ESSA Tier IV Evidence | The Find Your Grind Theory of Change

The most powerful learning solution for future readiness: an evergreen strategy to learning.

Summary

  • Research supports the need for educational programming that addresses career exploration and personal development.
  • Social Cognitive Career Theory (SCCT) considers the complex relationships among self-efficacy (beliefs about ability), outcome expectations (beliefs about consequences of an action), and goal-setting (decision about taking an action).
  • Sociocultural factors such as gender, race, ethnicity, socioeconomic status, sexuality, and (dis)ability are integral and cannot be separated from this process according to SCCT.
  • Progressive learning sets students on a path of building confidence, intuition, and expertise through investment and reinvestment in new or increasingly complex knowledge and skills.
  • Over time, a student’s interest, knowledge, skill, confidence, attitude, action, improvement, and interaction regarding a particular goal or mission mutually reinforce one another, encouraging continued reinvestment.
  • External factors such as school culture, resources, curriculum, individual characteristics, and elements of the larger context influence this progression in both individuals and groups.
  • The concepts described are interwoven throughout FYG’s platform to ensure whole student development and preparation for the future in 5 areas of short-term, medium-term, and long-term outcomes: self-discovery, occupational awareness, self-efficacy, social capital, and aspirations. 
  • Short-term outcomes focus on growing knowledge and awareness, medium-term invests and reinvests to focus on action and belief, and long-term focuses on adaptability skills, optimism for the future, and overall self-efficacy.

• [Exercise A]:
Retype the passage of the Find Your Grind theory-of-change text starting at "ESSA Tier IV" and ending at "knowledge and skills.".

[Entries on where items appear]
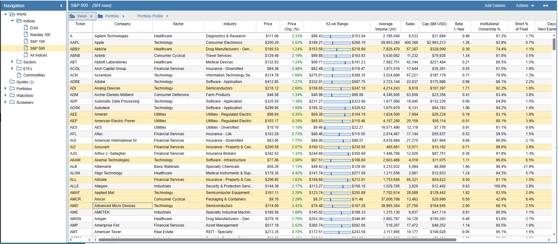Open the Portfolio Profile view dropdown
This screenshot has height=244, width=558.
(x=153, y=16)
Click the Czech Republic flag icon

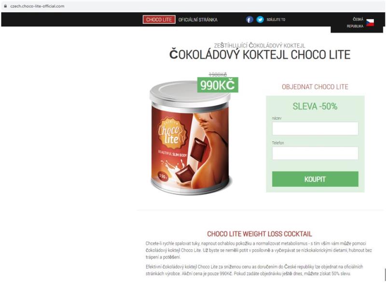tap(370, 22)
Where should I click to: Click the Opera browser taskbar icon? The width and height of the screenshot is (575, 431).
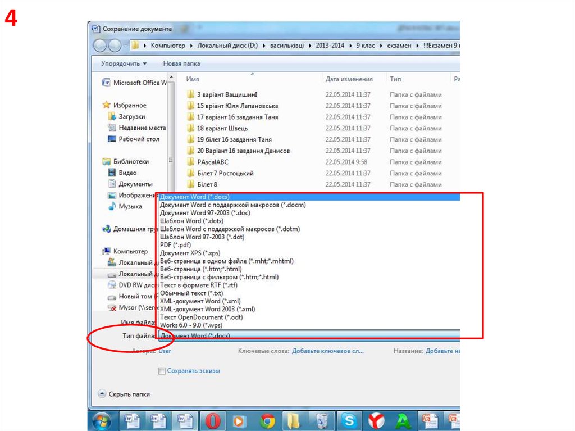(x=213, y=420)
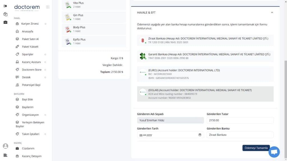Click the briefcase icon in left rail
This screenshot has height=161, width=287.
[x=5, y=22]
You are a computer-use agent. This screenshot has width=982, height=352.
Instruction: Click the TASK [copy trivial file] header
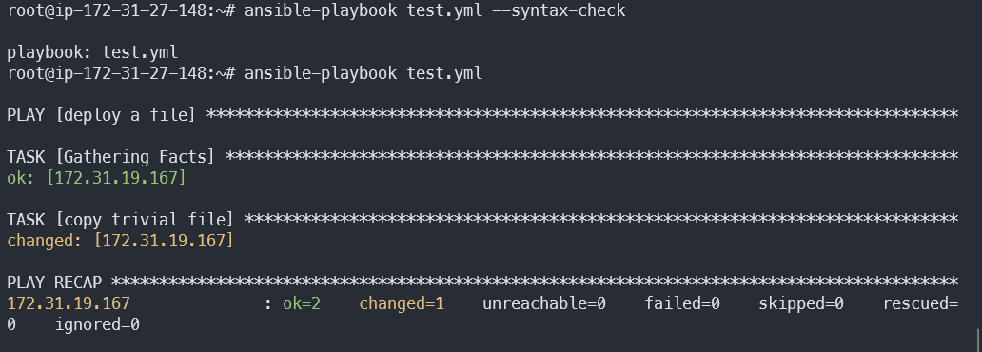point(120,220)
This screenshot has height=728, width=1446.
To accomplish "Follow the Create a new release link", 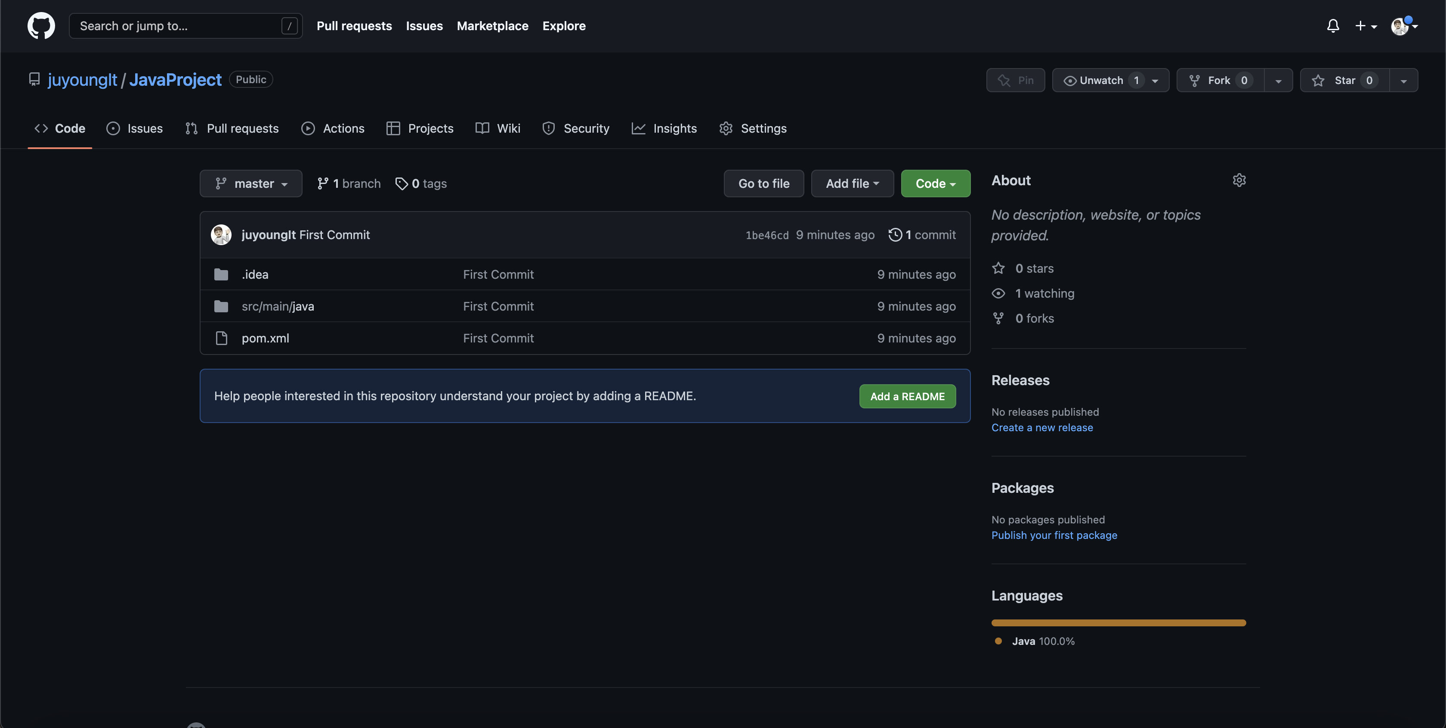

• [Exercise B]:
Lay out the lines of the records starting at the line containing "This screenshot has height=728, width=1446." and ending at the close of the records as a Markdown table with the columns Row and Line, skipping blank lines. Leave the pictures out.

• [Answer A]:
ESSA Tier IV Evidence | The Find Your Grind Theory of Change

The most powerful learning solution for future readiness: an evergreen strategy to learning.

Summary

  • Research supports the need for educational programming that addresses career exploration and personal development.
  • Social Cognitive Career Theory (SCCT) considers the complex relationships among self-efficacy (beliefs about ability), outcome expectations (beliefs about consequences of an action), and goal-setting (decision about taking an action).
  • Sociocultural factors such as gender, race, ethnicity, socioeconomic status, sexuality, and (dis)ability are integral and cannot be separated from this process according to SCCT.
  • Progressive learning sets students on a path of building confidence, intuition, and expertise through investment and reinvestment in new or increasingly complex knowledge and skills.

• [Answer B]:
| Row | Line |
|---|---|
| 1 | This screenshot has height=728, width=1446. |
| 2 | To accomplish "Follow the Create a new release link",  |